Atau mungkin mereka tak akan percaya bahwa di Indonesia berlaku kehidupan yang paradoksal. Masih ada jutaan orang miskin yang sebagian besar dari mereka baru punya rumah yang beratapkan langit dan bintang-bintang kecil di malam hari. Tetapi elit pemimpin mereka yang jumlahnya minoritas, bisa hidup bermewah-mewah bak dari sebuah negara minyak seperti Arab Saudi, Qatar atau Uni Emirat Arab.
Mungkin mereka akan berkesimpulan bahwa penguasa di Indonesia sebetulnya "Elit Minoritas" . Dan untuk melegalkan kekuasaan, mereka selalu berjargon demokrasi untuk semua, tetapi kesejahteraan hanya untuk elit penguasa, elit minoritas.
Atau : "Gimana sih orang Indonesia ini. Sudah miskin atau masih miskin, tapi untuk mantan presidennya saja harus diberi rumah yang mahalnya berlipat kali harganya dibanding dengan rumah yang layak dihuni oleh mantan presiden Amerika".
Yah, Presiden SBY memang sangat beruntung. Orang tionghoa atau cina bilang, hokinya bagus. Hidupnya jenderal SBY pasca presiden, tak berubah. Layaknya masih tetap seperti seorang presiden.
Sesuai UU bahwa mantan presiden itu antara lain mendapatkan fasilitas pengamanan berupa pengawalan 24 jam oleh satu regu Pasukan Pengaman Presiden (Paspampres).
Secara de facto kehidupan sehari-harinya nyaris tak berbeda dengan seorang yang masih berkuasa sebagai presiden.
Saya hanya bisa membatin, semoga Bung Karno sebagai Proklamator dan Pak Harto yang pernah mendapat gelar "Bapak Pembangunan", tapi belum pernah mendapat hadiah rumah dari negara, tidak akan merasa cemburu dengan fasilitas yang didapatkan Pak SBY.
Kalau Bung Karno dan Pak Harto saja tidak cemburu, mengapa saya dan anda merasa lebih berhak untuk cemburu?
Nah oleh karena itu saya menghimbau mari kita semua sama-sama tahu diri.

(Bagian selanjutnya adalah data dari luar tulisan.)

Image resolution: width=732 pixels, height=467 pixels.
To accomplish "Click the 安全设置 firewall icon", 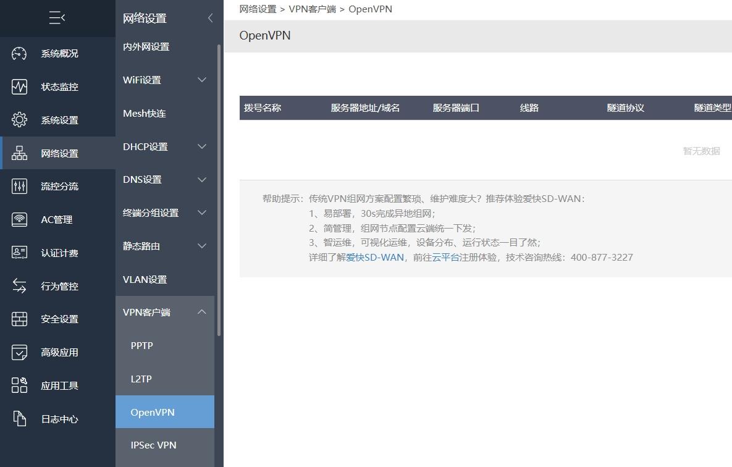I will [19, 319].
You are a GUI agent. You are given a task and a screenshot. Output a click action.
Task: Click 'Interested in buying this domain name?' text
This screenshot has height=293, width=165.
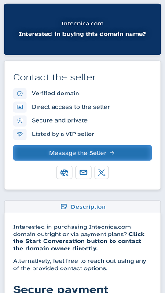click(x=82, y=34)
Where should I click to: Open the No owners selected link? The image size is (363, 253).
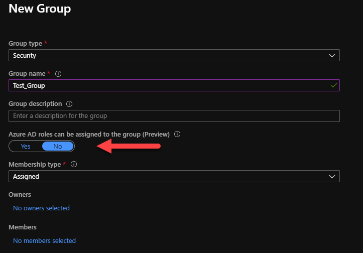pos(41,208)
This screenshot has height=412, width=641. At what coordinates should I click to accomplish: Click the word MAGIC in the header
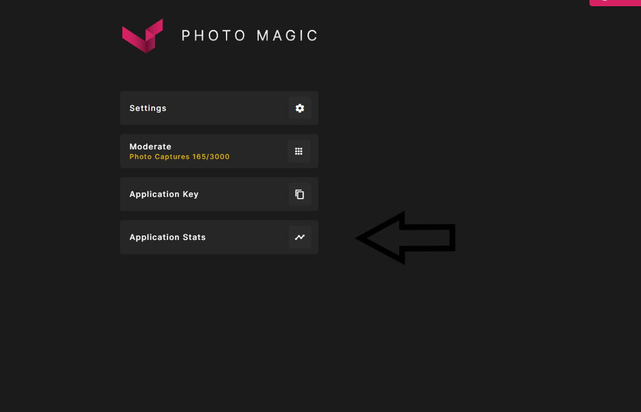click(287, 36)
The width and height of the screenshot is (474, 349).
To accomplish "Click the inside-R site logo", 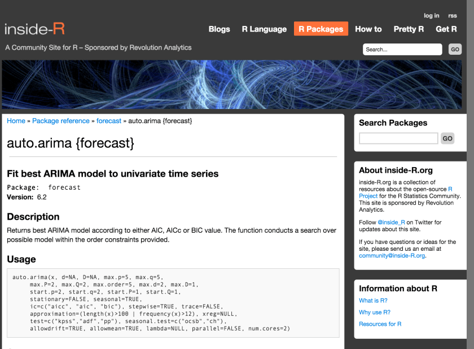I will [x=34, y=29].
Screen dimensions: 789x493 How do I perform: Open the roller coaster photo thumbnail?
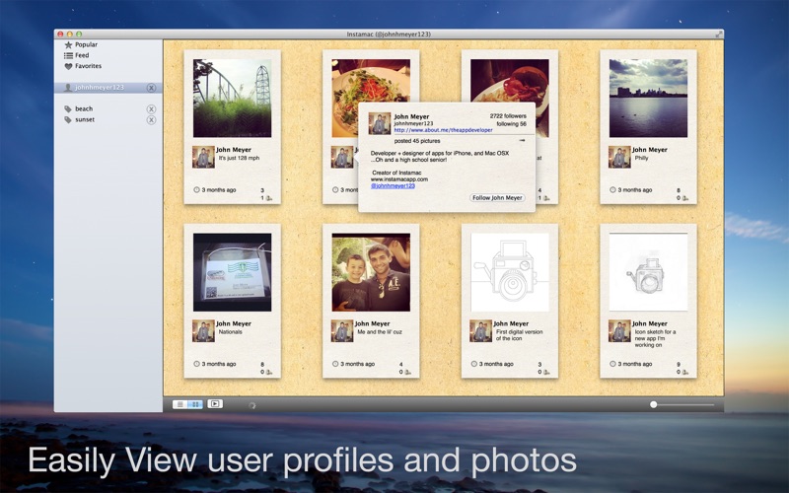coord(232,98)
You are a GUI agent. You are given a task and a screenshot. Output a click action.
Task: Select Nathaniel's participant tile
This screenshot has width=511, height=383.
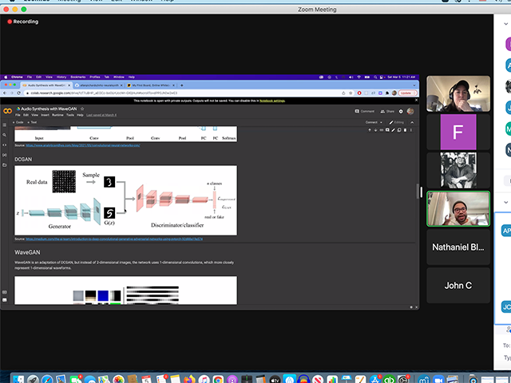[x=458, y=247]
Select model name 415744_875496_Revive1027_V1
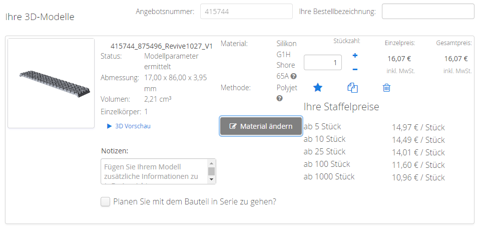The image size is (481, 228). (161, 46)
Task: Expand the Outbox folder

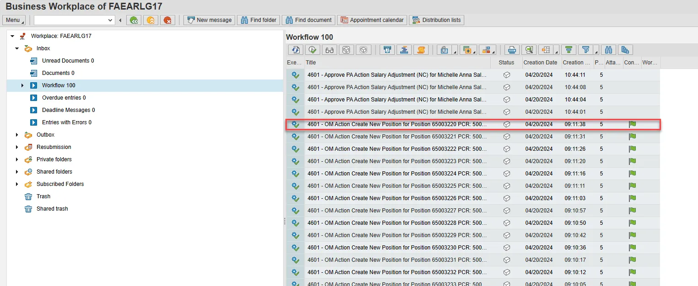Action: pyautogui.click(x=17, y=135)
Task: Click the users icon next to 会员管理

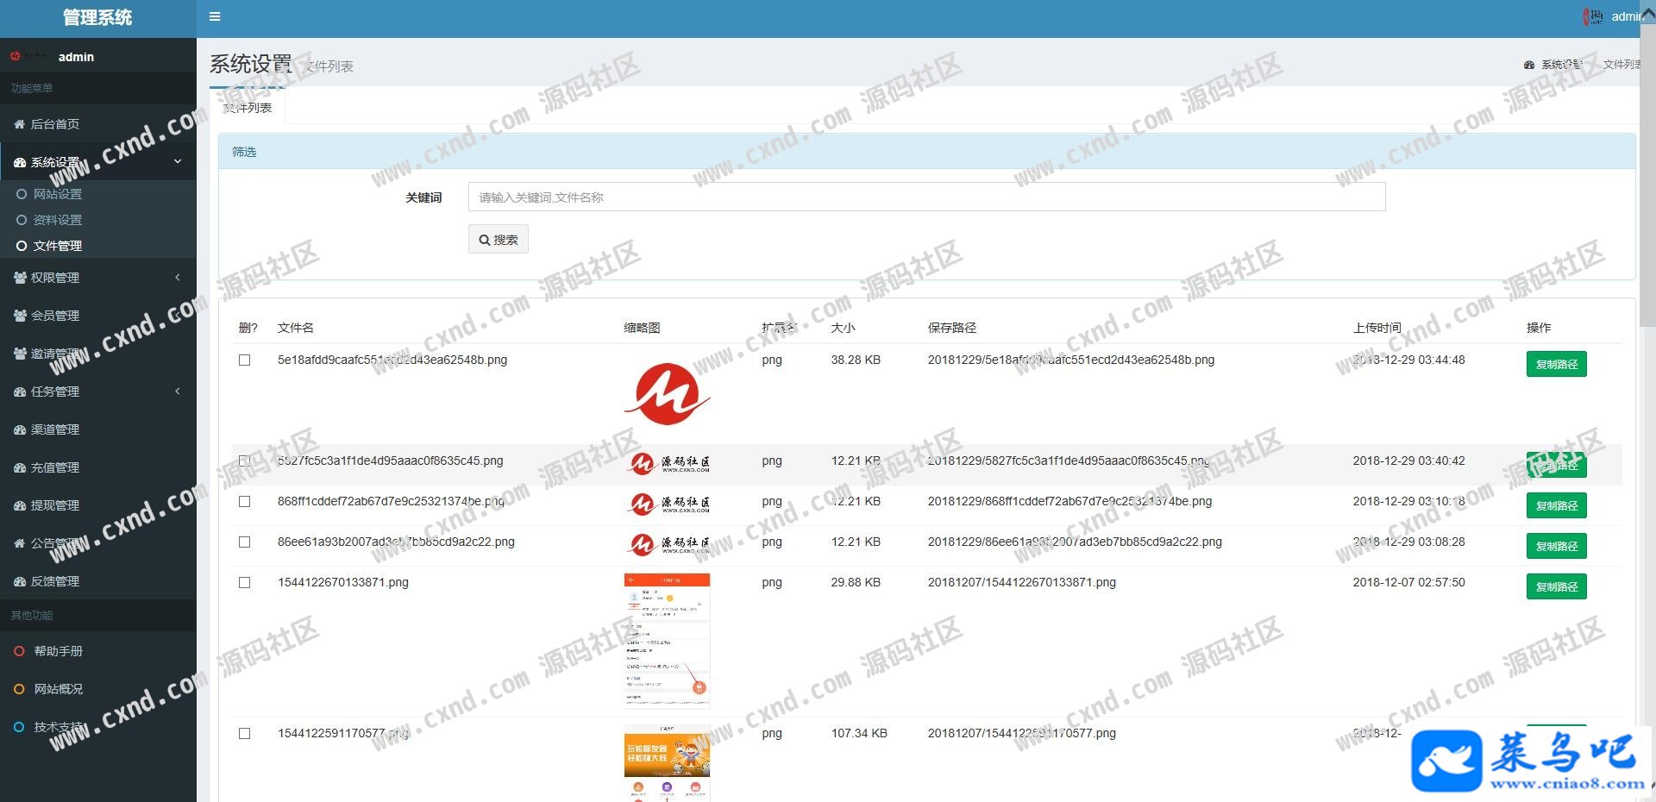Action: point(20,316)
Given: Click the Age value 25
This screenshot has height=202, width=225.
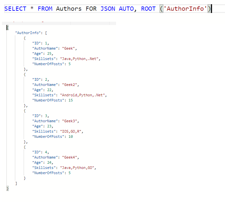Looking at the screenshot, I should tap(50, 53).
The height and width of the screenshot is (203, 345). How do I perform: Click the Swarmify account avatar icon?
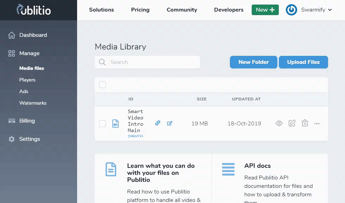pos(291,10)
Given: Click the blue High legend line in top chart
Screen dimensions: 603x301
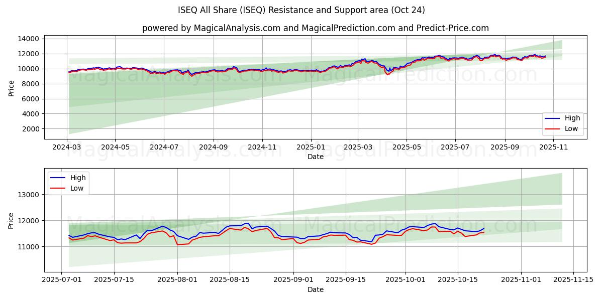Looking at the screenshot, I should tap(553, 118).
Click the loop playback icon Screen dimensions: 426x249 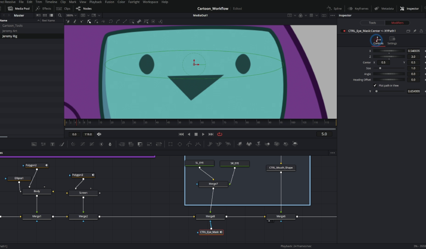(220, 134)
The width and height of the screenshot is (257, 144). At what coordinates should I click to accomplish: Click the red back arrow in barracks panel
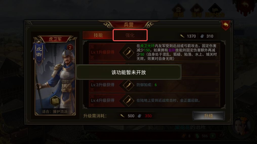tap(226, 25)
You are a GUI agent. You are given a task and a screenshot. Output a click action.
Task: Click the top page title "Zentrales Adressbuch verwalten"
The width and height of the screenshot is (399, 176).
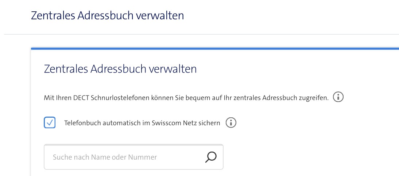click(x=107, y=16)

Dan sebaiknya kita ucapkan: selamat menempati rumah baru Pak Beye.
Sekalian kita titip, agar Pak Beye ikut menjaga rumah hadiah negara ataupun rakyat Indonesia. Termasuk ikut menjaga Jakarta dan Indonesial
Jangan sampai terjadi kekacauan atau chaos.
Kebetulan SBY saat ini dirumorkan sebagai salah seorang politisi yang sedang membangun kiblat sendiri. Jagalah Indonesia Pak Beye agar Indonesia masih bisa berjaya.
Permintaan menjaga Jakarta dan Indonesia, bukanlah sebuah permintaan bersifat paksaan. Tapi sekedar sebuah permintaan timbal balik atau resiprokal.
Jangan lagi kita bertanya apa yang akan Ibu Pertiwi bisa berikan kepada kita? Jangan lagi Pak Beye belum merasa puas dengan status yang dicapai hingga sekarang.
Atau mari kita sama-sama bertanya pada diri sendiri. Kalu tidak mau bila perlu kita bertanya kepada rumput yang bergoyang.